在人工智能領域,大型語言模型(LLM)因其出色的表現而受到廣泛關注,但其在部署時卻面臨着巨大的計算和內存開銷問題。爲了克服這一挑戰,谷歌 DeepMind 最近推出了一種新架構 ——Mixture-of-Recursions(MoR),該架構被認爲有潛力成爲傳統 Transformer 模型的 “殺手”。
MoR 架構在遞歸 Transformer 的基礎上進行了創新,旨在同時實現參數共享和自適應計算。通過將動態的 token 級路由集成到高效的遞歸 Transformer 中,MoR 能夠在不增加模型成本的情況下,提供與大型模型相媲美的性能。該模型通過輕量級路由系統,爲每個 token 分配專屬的遞歸深度,動態決定每個 token 所需的 “思考” 層數。這種方法能夠有效分配計算資源,提升處理效率。

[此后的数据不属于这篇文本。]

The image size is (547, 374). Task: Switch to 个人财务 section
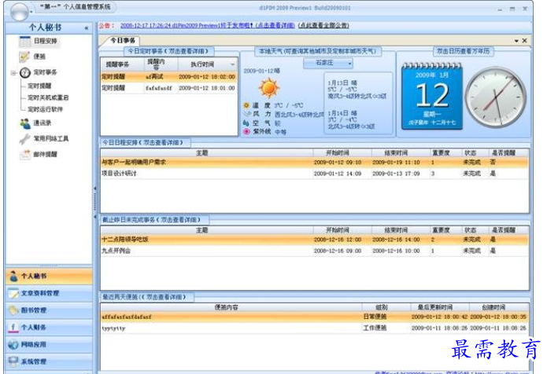pyautogui.click(x=47, y=327)
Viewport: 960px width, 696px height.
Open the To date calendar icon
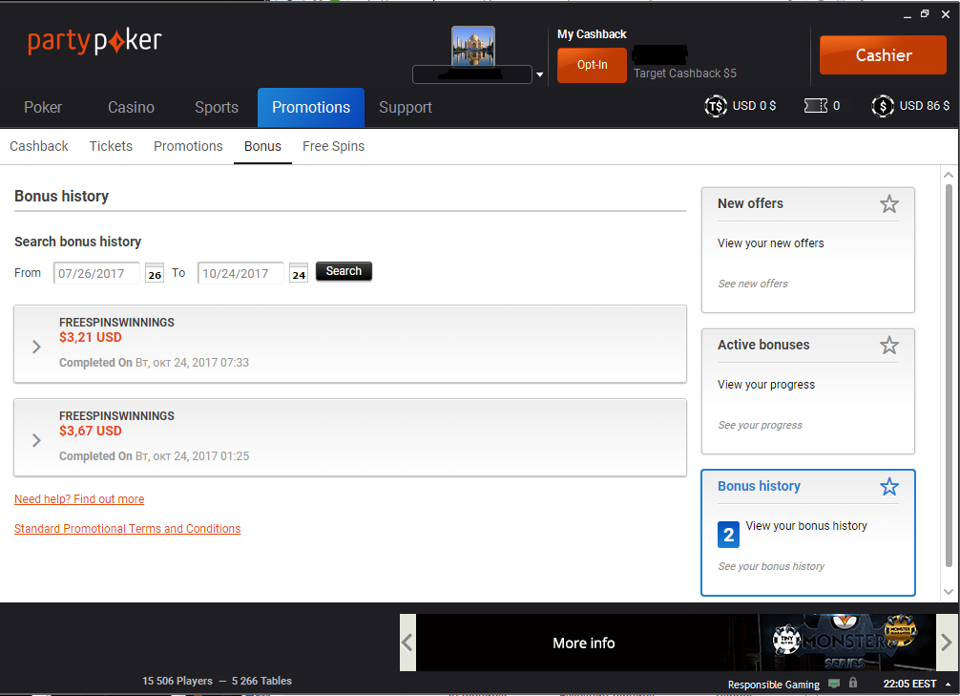[299, 274]
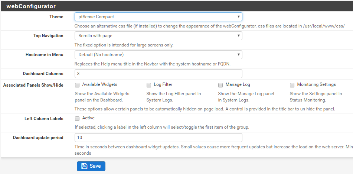Click the Theme dropdown arrow
The image size is (353, 174).
pyautogui.click(x=238, y=17)
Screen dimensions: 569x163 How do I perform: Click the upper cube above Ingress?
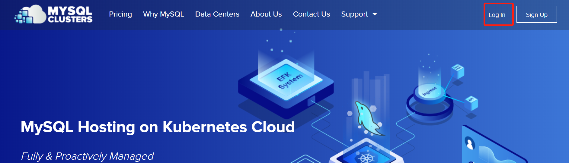click(x=457, y=72)

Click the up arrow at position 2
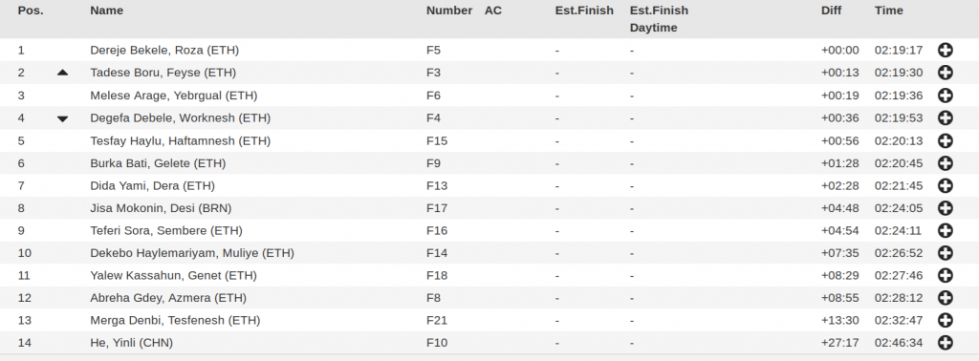pos(62,73)
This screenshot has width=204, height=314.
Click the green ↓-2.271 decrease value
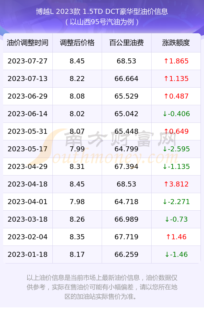pos(176,202)
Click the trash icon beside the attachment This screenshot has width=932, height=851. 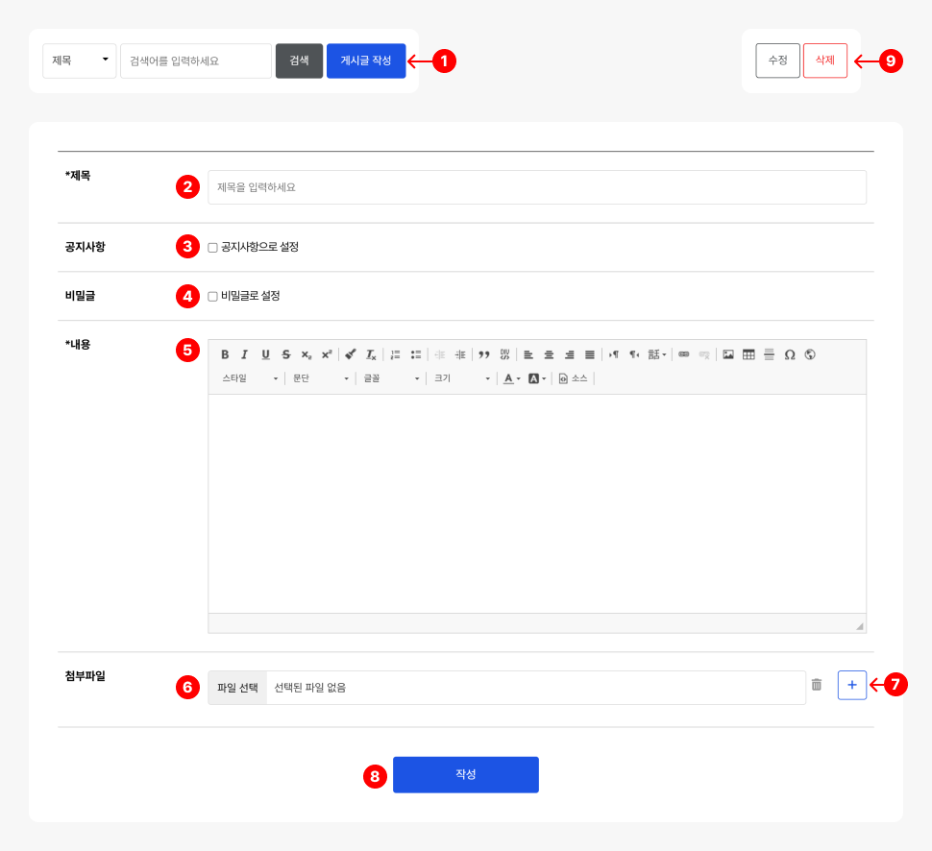click(x=817, y=685)
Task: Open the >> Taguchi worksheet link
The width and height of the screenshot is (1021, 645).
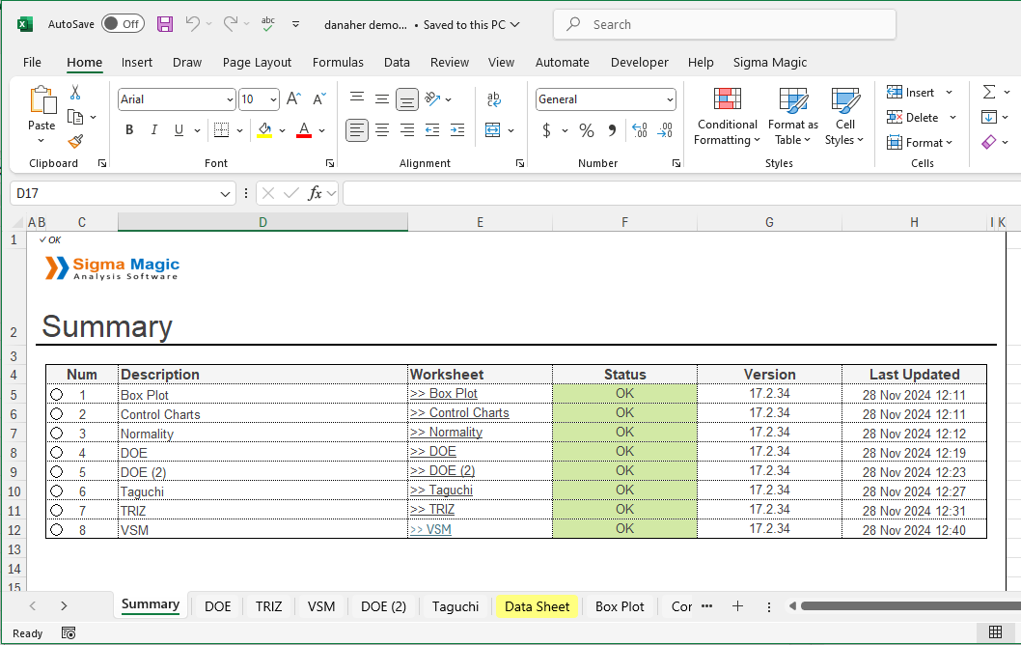Action: [441, 491]
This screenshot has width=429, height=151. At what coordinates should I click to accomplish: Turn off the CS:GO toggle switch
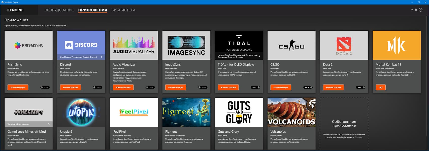coord(308,87)
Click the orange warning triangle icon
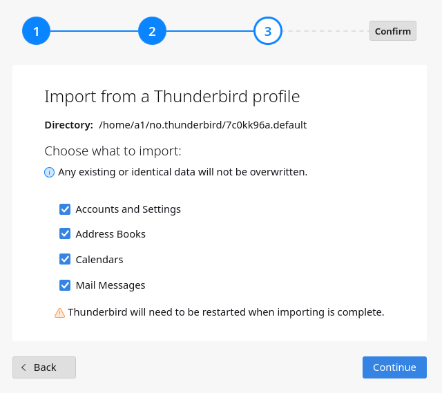442x393 pixels. 59,313
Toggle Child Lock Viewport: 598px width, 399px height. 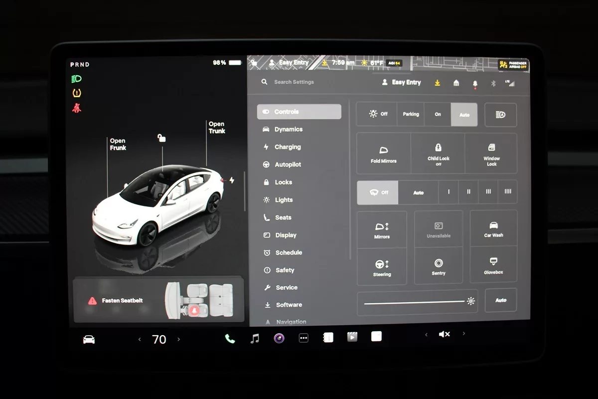coord(438,153)
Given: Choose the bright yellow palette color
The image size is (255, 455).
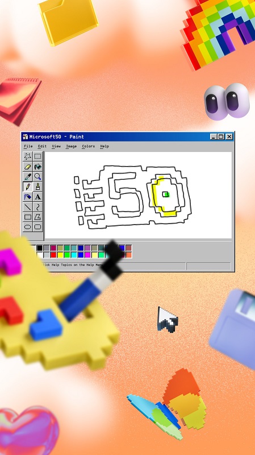Looking at the screenshot, I should (x=60, y=255).
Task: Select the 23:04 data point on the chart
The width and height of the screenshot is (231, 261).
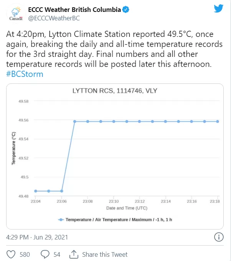Action: (x=36, y=191)
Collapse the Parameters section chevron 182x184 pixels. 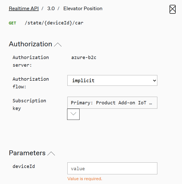click(x=51, y=154)
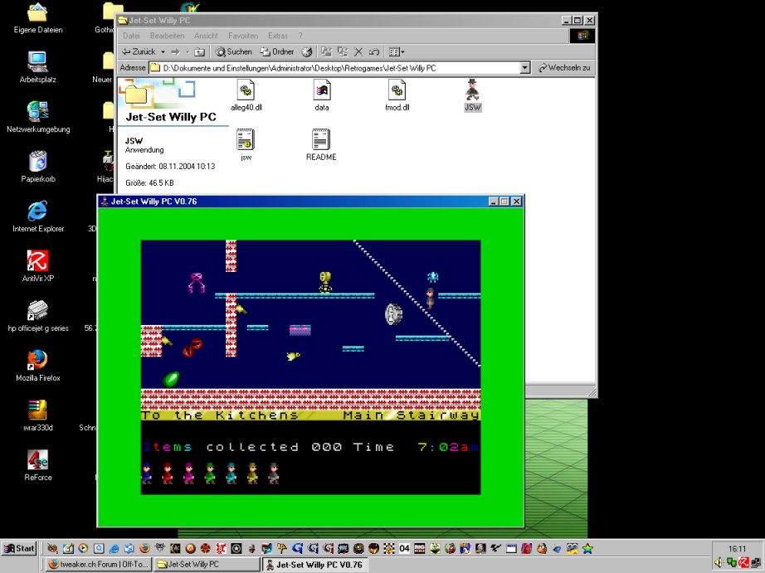Click the address bar path field

click(x=332, y=68)
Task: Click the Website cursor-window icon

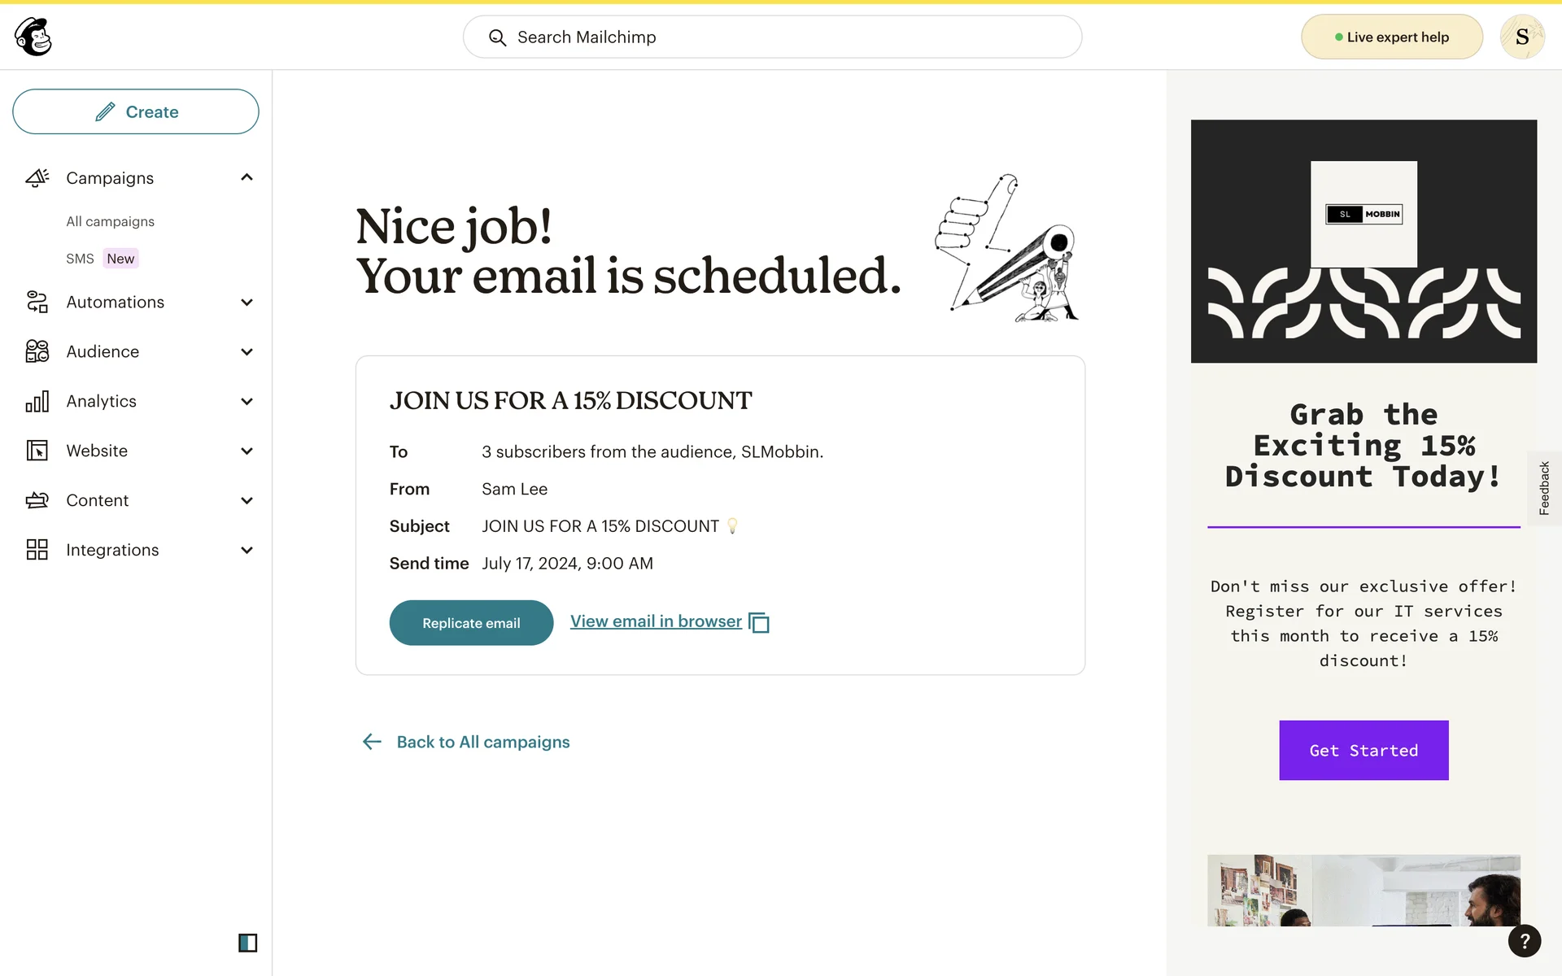Action: 37,451

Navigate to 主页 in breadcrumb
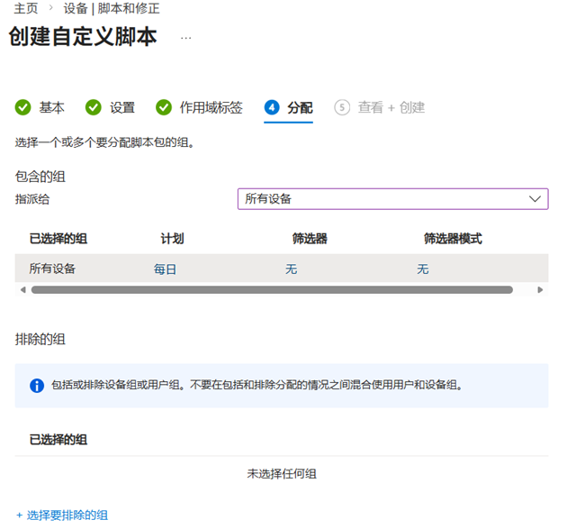tap(26, 8)
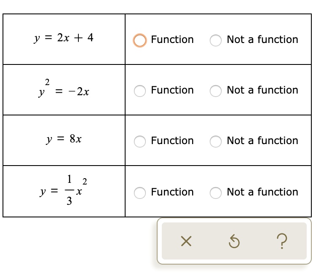Mark y = 2x + 4 as Not a function radio

(x=216, y=40)
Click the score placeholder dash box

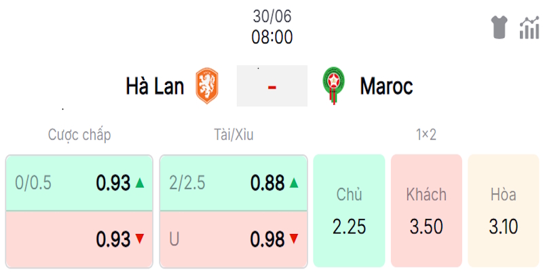click(x=272, y=86)
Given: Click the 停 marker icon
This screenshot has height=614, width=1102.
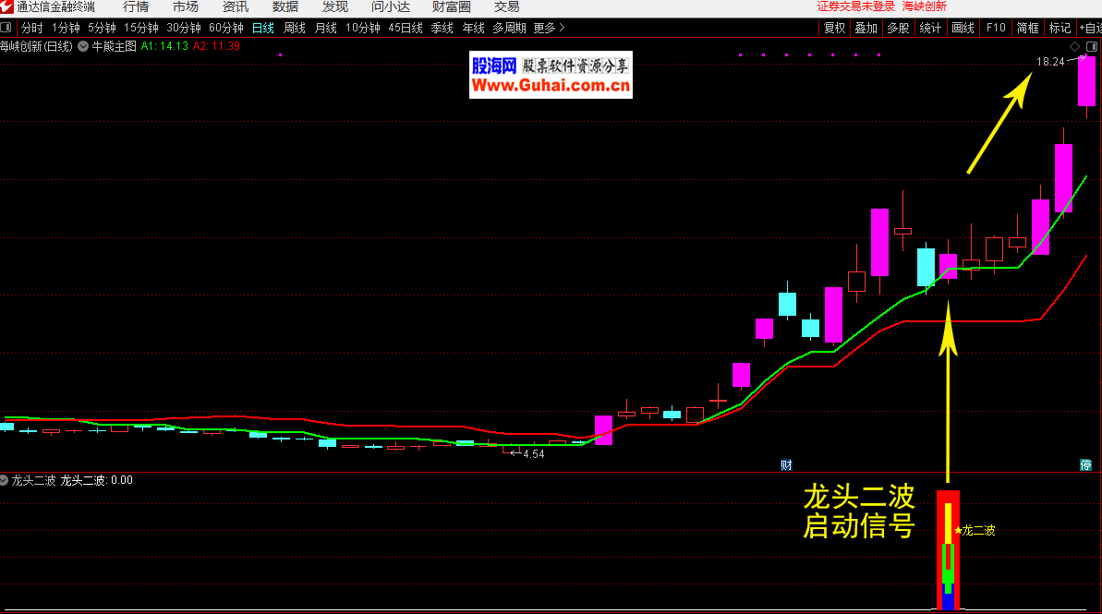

在具體實現上,MoR 採用了一種先進的緩存機制,該機制能夠根據 token 的遞歸深度選擇性地緩存和檢索相關的鍵值對。這一創新顯著降低了內存帶寬壓力,提高了推理吞吐量。同時,MoR 還通過參數共享、計算路由和遞歸級緩存等多項優化措施,顯著減少了參數量,降低了計算開銷。
在實驗中,MoR 在相同計算預算下以更少的參數數量超越了原始 Transformer 和遞歸 Transformer,驗證了其優越的性能。通過與基線模型進行對比,MoR 在少樣本學習的平均準確率上也取得了更好的成績,儘管其參數量減少近50%。這一成功歸因於其高效的計算策略,使得 MoR 能夠處理更多的訓練 token。
此外,研究人員還發現,MoR 在不同計算預算下始終優於遞歸基線模型,尤其在模型規模超過360M 時,MoR 不僅能夠追平原始 Transformer,還能在低至中等預算下常常超越對手。因此,MoR 被視爲一種可擴展且高效的替代方案,適合用於大規模的預訓練和部署。
隨着 AI 技術的不斷髮展,MoR 架構的推出爲大型語言模型的高效化提供了新的解決方案,預示着 AI 研究領域的新突破。
論文鏈接:alphaxiv.org/abs/2507.10524
劃重點:
🌟 MoR 架構通過動態分配計算資源和緩存機制,有效提高大型語言模型的效率。
📉 在相同計算預算下,MoR 以更少參數超越傳統 Transformer,性能更優。
🚀 MoR 被視爲 AI 研究中的新突破,適合大規模預訓練與部署。